Gaffer icon indicating copy to clipboard operation
Gaffer copied to clipboard

Provide the ability to remove properties from graph

Open javadev001001 opened this issue 6 years ago • 6 comments

There should be a way of removing a property which has been used in a Gaffer graph and has some data stored when it is no longer required.

javadev001001 avatar Sep 28 '17 12:09 javadev001001

A workaround for the time being is to rename the property in the schema to "empty" (or something similar) then tell Gaffer to serialise/deserialise it with a NullSerialiser (see below).

This way the property would never be added to the Properties map on an element - so it would never be seen by a user.

public class NullSerialiser extends ToBytesSerialiser<Object> {
    @Override
    public boolean canHandle(final Class clazz) {
        return true;
    }

    @Override
    public byte[] serialise(final Object value) throws SerialisationException {
        return new byte[0];
    }

    @Override
    public Object deserialise(final byte[] bytes) throws SerialisationException {
        return null;
    }

    @Override
    public Object deserialiseEmpty() {
        return null;
    }

    @Override
    public boolean preservesObjectOrdering() {
        return true;
    }

    @Override
    public boolean isConsistent() {
        return true;
    }
}

p013570 avatar Sep 28 '17 12:09 p013570

It depends what "remove the property" means. If it means that the property should never be returned from a query then the above approach works. If it means that the property should actually be removed from the store, then the above won't work, e.g. in the AccumuloStore key-values may not be deserialised and reserialised in a major compaction (if there is a validation filter then they will be deserialised but not reserialised) so the values of the property will persist in the store indefinitely. To deal with this a new operation would be required.

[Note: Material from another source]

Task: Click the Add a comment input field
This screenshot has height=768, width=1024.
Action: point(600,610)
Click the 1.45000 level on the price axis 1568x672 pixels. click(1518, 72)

@javadev001001 Can you confirm whether the requirements is for the first case, the second or both?

gaffer01 avatar Sep 29 '17 08:09 gaffer01

@gaffer01 yes the ticket is to actually remove the property from everywhere.

My workaround above is just an idea to help in the meantime. It would stop the property being returned in queries, but yes it may remain in the store.

p013570 avatar Oct 02 '17 12:10 p013570

Removing a property from elements in Accumulo is hard and could take a lot of computation. There are a few options:

  • Inspect the R files directly and remove the bytes.
  • MapReduce: load the entire table, transform the elements and write the elements back out into R files. Create a new table and load the R files back in.
  • Write a custom Accumulo Iterator that can modify the element properties. This would only work on non-group properties.
  • Reuse the property for something else: rename it in the schema and create a custom serialiser that can handle both the old type and the new type. When the bytes are read out of accumulo the serialiser could determine whether it is the old type and if it is set it to null, otherwise just use the new value.

p013570 avatar Oct 05 '17 16:10 p013570

This is linked to #128. Ideally we would create a generic operation that could be applied to any Gaffer store. Then each store can choose if and how to implement the migration.

p013570 avatar Oct 05 '17 16:10 p013570

OK, how about we add the Operation: "RemoveProperties" and implement it just for the MapStore. Other Stores have implement it separately.

The operation could have these 2 fields:

/**
 * A Map of entity group names to properties to be removed.
 */
private Map<String, List<String>> entityProperties;

/**
 * A Map of edge group names to properties to be removed.
 */
private Map<String, List<String>> edgeProperties;

We should start by validating that the schema actually contains the properties. The store should fully delete the properties and update all references to the schema accordingly including the reference in the GraphLibrary.

p013570 avatar Nov 23 '17 16:11 p013570